## INSTRUÇÃO
Reescreva o trecho do texto sobre o Copom entre "O problema desse" e "início de 2024.", inclusive, substituindo "economistas" por "especialistas".

Na opinião da maioria
dos “analistas”, a decisão unânime do Copom significou a adesão do grupo
“lulista”, liderado pelo economista Gabriel Galipolo, às teses pró-mercado do
grupo que já estava no BC antes da posse do atuial governo e que, segundo Lula,
age sob orientação política de Jair Bolsonaro. Quem acompanhou a situação de
perto, no entanto, percebeu que o movimento realizado pelos quatro lulistas do
Copom está mais para um recuo tático do que para uma capitulação.
Sabendo que não teriam
votos suficientes para promover mais uma redução da taxa neste momento e
sabendo que uma nova divergência no colegiado poderia estimular ainda mais as
manobras especulativas do mercado, Galipolo e os outros três diretores nomeados
por Lula preferiram, desta vez, não bater de frente com os colegas egressos da
gestão anterior. Eles sabiam que, mesmo votando para que a taxa permanecesse
como estava, não seriam responsabilizados e o ônus da decisão recairia
integralmente sobre Campos Neto. Se, ao contrário, insistissem na divergência,
corriam o risco de ser mal-recebidos pelo “mercado” depois de assumir a direção
do BC, no final deste ano.
O problema desse
embate sem sentido é que pode tirar a credibilidade da redução da taxa de juros
que deve acontecer depois da saída de Campos Neto não porque Lula deseja, mas
porque existe espaço para isso. Todo mundo enxergará o movimento como uma
capitulação do BC às pressões de Lula quando, na verdade, existe respaldo
técnico para a medida. Na visão de muitos economistas, a receita adotada por
Campos Neto tem sido, de fato, mais amarga do que o necessário para manter a
inflação sob controle neste momento. E que não haveria qualquer efeito
inflacionário se, no segundo semestre, ao invés de ser mantida em 10,5% até
dezembro, como tudo indica que será, a taxa convergisse para os 9% ao ano que o
próprio “mercado” projetava no início de 2024.

## DADOS FORNECIDOS

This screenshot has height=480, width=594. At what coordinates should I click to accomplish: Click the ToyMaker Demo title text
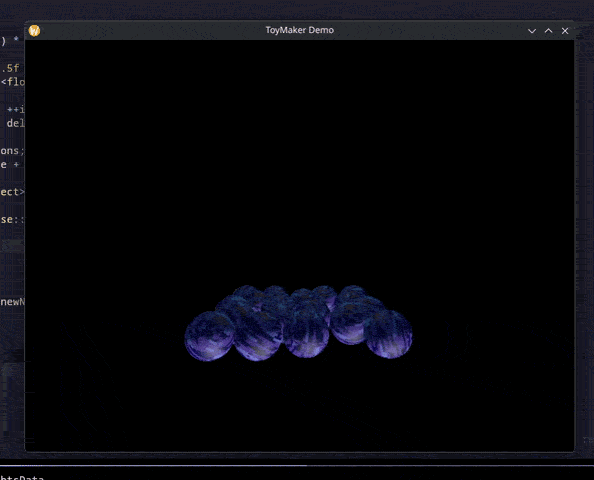[300, 30]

## RESULTADO DO EXERCÍCIO
O problema desse
embate sem sentido é que pode tirar a credibilidade da redução da taxa de juros
que deve acontecer depois da saída de Campos Neto não porque Lula deseja, mas
porque existe espaço para isso. Todo mundo enxergará o movimento como uma
capitulação do BC às pressões de Lula quando, na verdade, existe respaldo
técnico para a medida. Na visão de muitos especialistas, a receita adotada por
Campos Neto tem sido, de fato, mais amarga do que o necessário para manter a
inflação sob controle neste momento. E que não haveria qualquer efeito
inflacionário se, no segundo semestre, ao invés de ser mantida em 10,5% até
dezembro, como tudo indica que será, a taxa convergisse para os 9% ao ano que o
próprio “mercado” projetava no início de 2024.